A Periplasmic d-Alanyl-d-Alanine Dipeptidase in the Gram-Negative Bacterium Salmonella enterica

The VanX protein is a d-alanyl-d-alanine (d-Ala-d-Ala) dipeptidase essential for resistance to the glycopeptide antibiotic vancomycin. While this enzymatic activity has been typically associated with vancomycin- and teicoplainin-resistant enterococci, we now report the identification of a d-Ala-d-Ala dipeptidase in the gram-negative species Salmonella enterica. The Salmonella enzyme is only 36% identical to VanX but exhibits a similar substrate specificity: it hydrolyzes d-Ala-d-Ala, dl-Ala-dl-Phe, and d-Ala-Gly but not the tripeptides d-Ala-d-Ala-d-Ala and dl-Ala-dl-Lys-Gly or the dipeptides l-Ala-l-Ala, N-acetyl-d-Ala-d-Ala, and l-Leu-Pro.
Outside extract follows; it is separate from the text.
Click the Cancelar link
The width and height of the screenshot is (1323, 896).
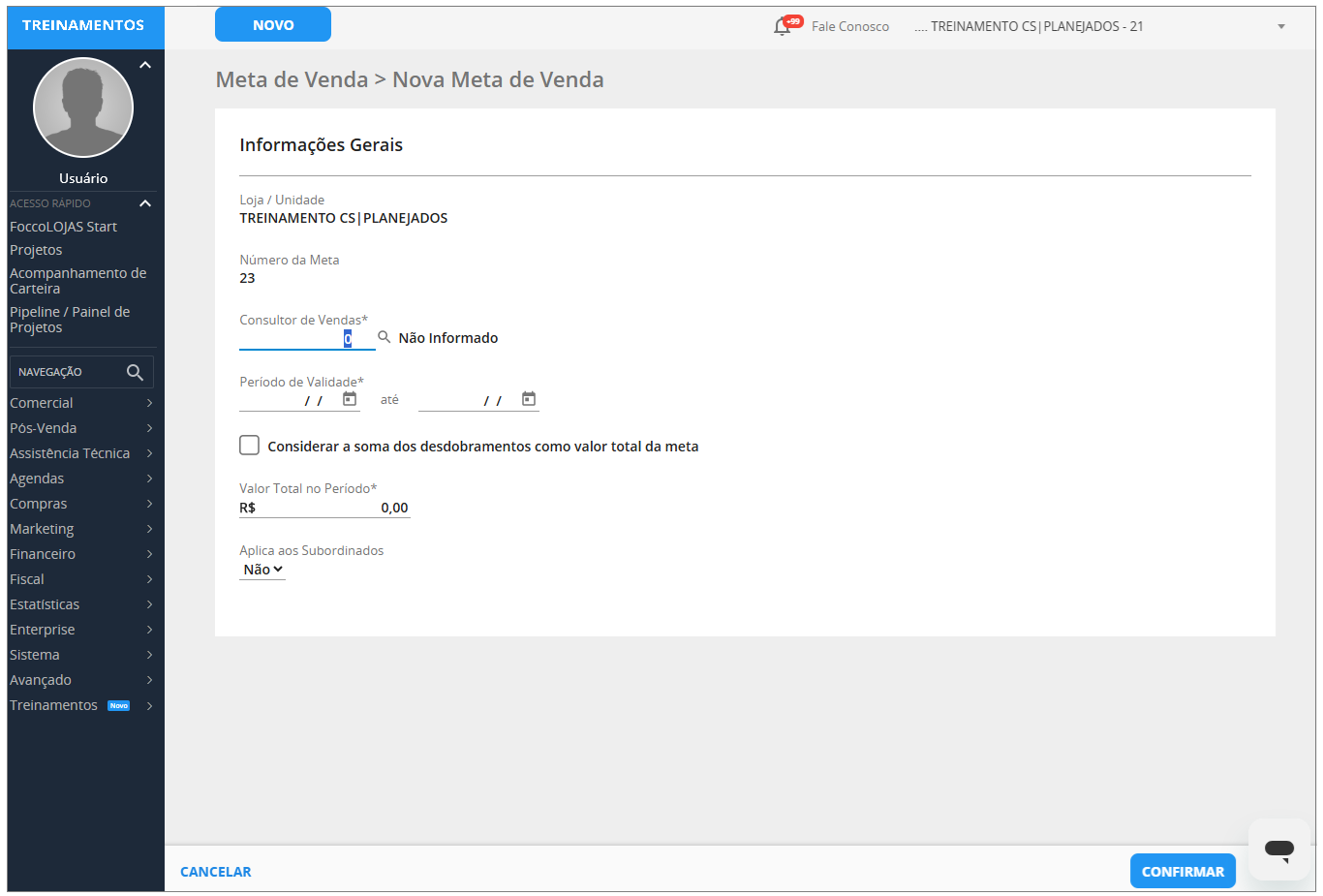[x=216, y=872]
The Salmonella dipeptidase gene, designated pcgL, appears to have been acquired by horizontal gene transfer because pcgL-hybridizing sequences were not detected in related bacterial species and the G+C content of the pcgL-containing region (41%) is much lower than the overall G+C content of the Salmonella chromosome (52%). In contrast to wild-type Salmonella, a pcgL mutant was unable to use d-Ala-d-Ala as a sole carbon source. The pcgL gene conferred d-Ala-d-Ala dipeptidase activity upon Escherichia coli K-12 but did not allow growth on d-Ala-d-Ala. The PcgL protein localizes to the periplasmic space of Salmonella, suggesting that this dipeptidase participates in peptidoglycan metabolism.